In 2020 the company Cornish Lithium found significant levels of the metal in hot springs underground near Redruth. It is also drilling in hard rock at a disused China clay pit near St. Austell. Plans are for production to begin in 2026 of potentially 10,000 tonnes of lithium each year which will be 12.5% of the 80,000 tonnes the U.K. is expected to need by 2030. British Lithium, a rival company, is opening a pit at St. Austell. The Cornish born Lieutenant-Colonel James Howard Williams (1897-1958) was a student at the Camborne School of Mines.  His father was a Cornish mining engineer who had returned from South Africa.

The Camborne School of Mines was founded in 1888 and is located at Penryn, near Falmouth, and is now affiliated with the University of Exeter.
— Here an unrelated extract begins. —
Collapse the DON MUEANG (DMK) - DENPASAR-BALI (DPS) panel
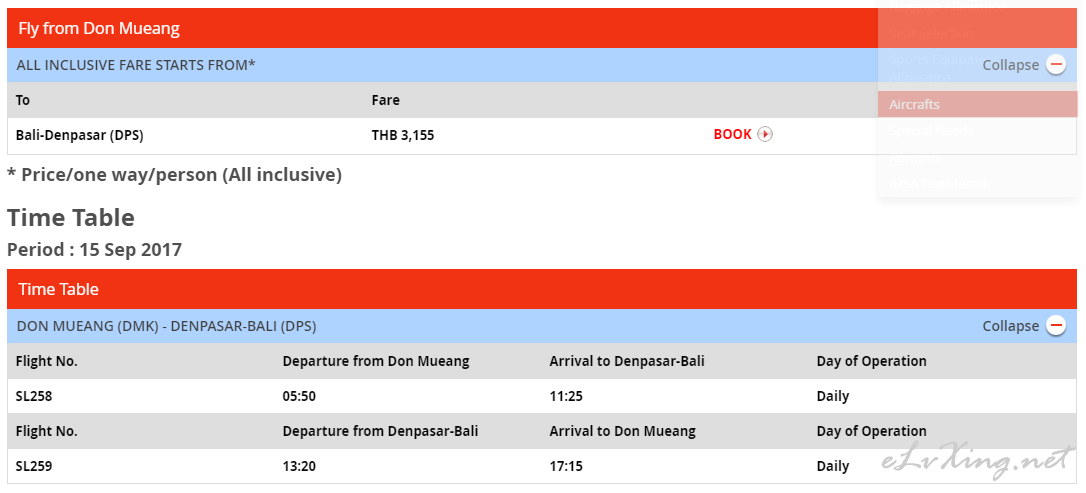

The school of mines provided mining engineers over the past hundred and fifty years for South Africa, West Africa, Australia, Mexico, South America, Canada and the USA.

Lieutenant Colonel Williams is better known as “Elephant Bill.” He was also an “old boy” of my school, Queen’s College, Taunton. He had served in the Middle East with the camel corps and in Afghanistan with the Devonshire Regiment between 1919 and 1920. He then joined the Bombay-Burmah Trading company working with Elephants to extract teak in the upper Chindwin River in Burma hauling teak logs to the waterways to be floated downriver to Rangoon or Mandaly.

During WW2 he worked with elephants for the British Fourteenth Army in the upper Irrawaddy river managing elephants hauling teak to build bridges and transport vessels for military use against the Japanese.  l have (or had) a copy of “Elephant Bill” signed by him with a elephant drawing by him. It must have been given to me when l was fifteen and three years before is death in Penzance.

It is ironic that lithium mining is to take place in Cornwall in the 2020s and in order to power the 21st century’s now ubiquitous and essential personal and business and governmental communications. It is also ironic that China is busy grabbing the world’s long-term lithium supplies other than those in Australia or in the hands of Australian companies.

But then the Chinese take the long view. Washington meanwhile is consumed with gazing at its navel. The discoverer of lithium, the Brazilian José Bonifácio de Andrada e Silva, would undoubtedly have appreciated the irony.